El Gobierno de Perú, encabezado por la presidenta Keiko Fujimori, resolvió romper las relaciones diplomáticas con la República Islámica de Irán. La medida no incluye la interrupción de los vínculos consulares, según informó el Ministerio de Exteriores peruano en una nota publicada en el sitio oficial del Gobierno.

La decisión fue comunicada a Teherán mediante una nota diplomática entregada a través de la Embajada de Irán en Ecuador, que actúa como misión concurrente ante Perú.
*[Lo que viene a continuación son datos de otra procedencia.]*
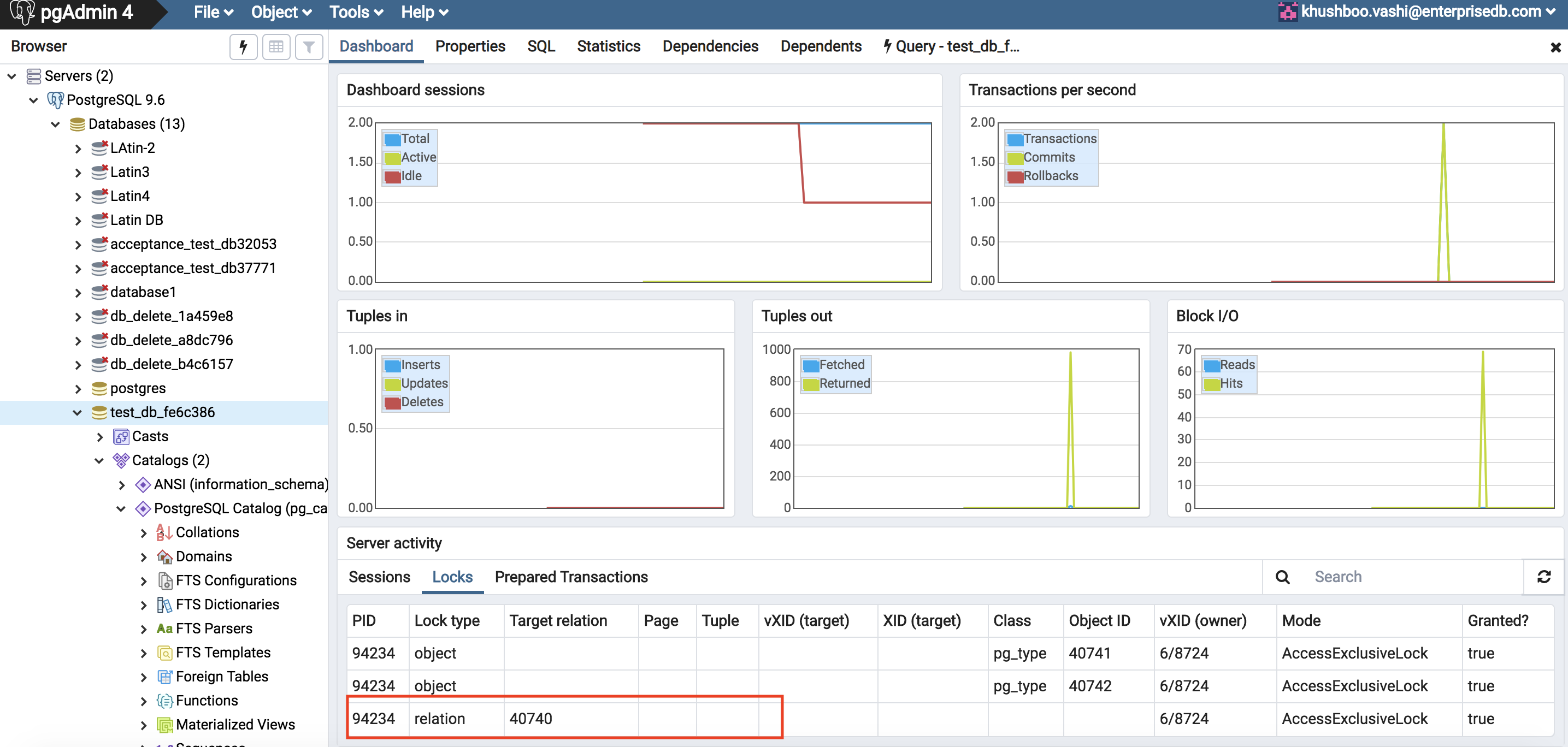Click the pgAdmin 4 elephant logo
Viewport: 1568px width, 747px height.
(x=22, y=12)
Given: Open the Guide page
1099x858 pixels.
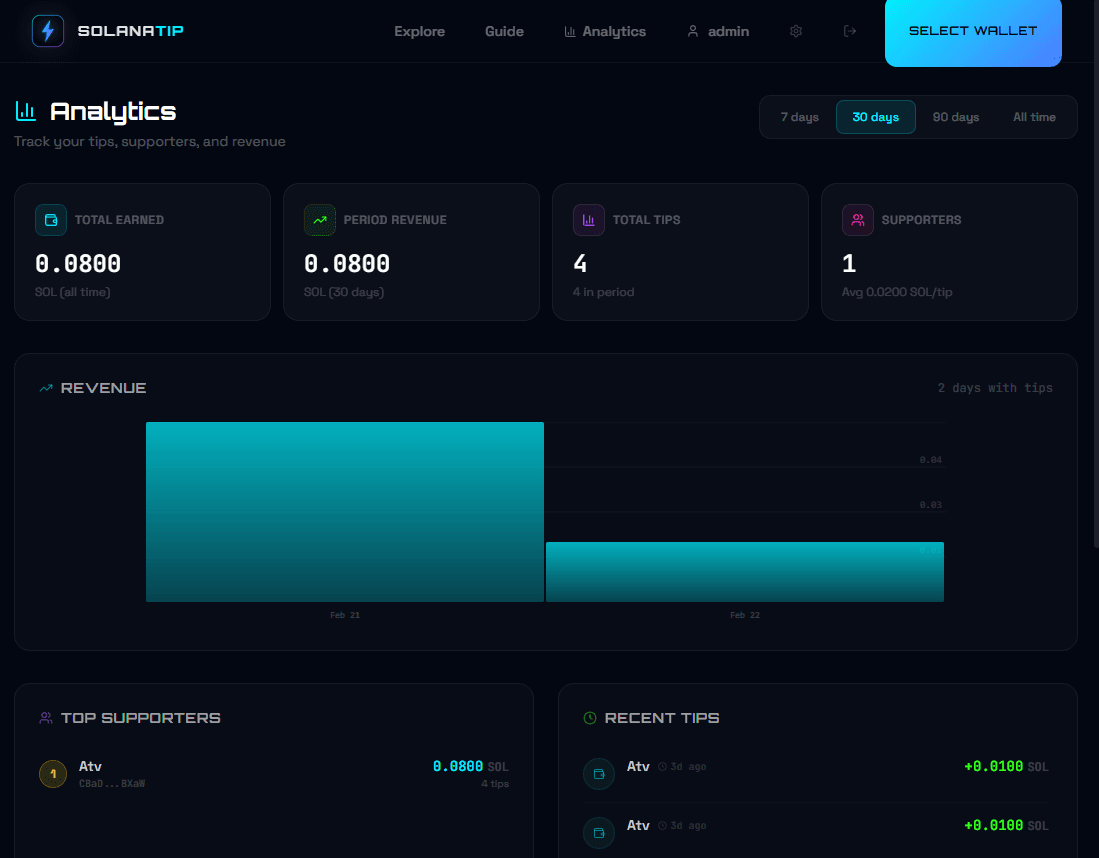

Lima justificó la medida por “el deterioro” de la democracia iraní, la “disrupción del comercio internacional a través del estrecho de Ormuz” y la “obstrucción” a las inspecciones del Organismo Internacional de Energía Atómica (OIEA) en territorio iraní.

En el comunicado, el Ejecutivo peruano expresó su “creciente consternación” por la situación política y social en Irán, especialmente por la represión de manifestaciones pacíficas, las restricciones a la libertad de prensa, la discriminación contra mujeres y niñas y la persecución de opositores políticos. También manifestó su “profunda preocupación” por las restricciones impuestas por el régimen iraní y por las alteraciones del comercio internacional a través del estrecho de Ormuz desde marzo de 2026.

Según Lima, esas conductas contradicen principios como la libertad de navegación y el derecho de paso. El Gobierno peruano vinculó además su decisión con la negativa de Teherán a facilitar las inspecciones del OIEA, aunque aclaró que la ruptura anunciada alcanza las relaciones diplomáticas y no las consulares.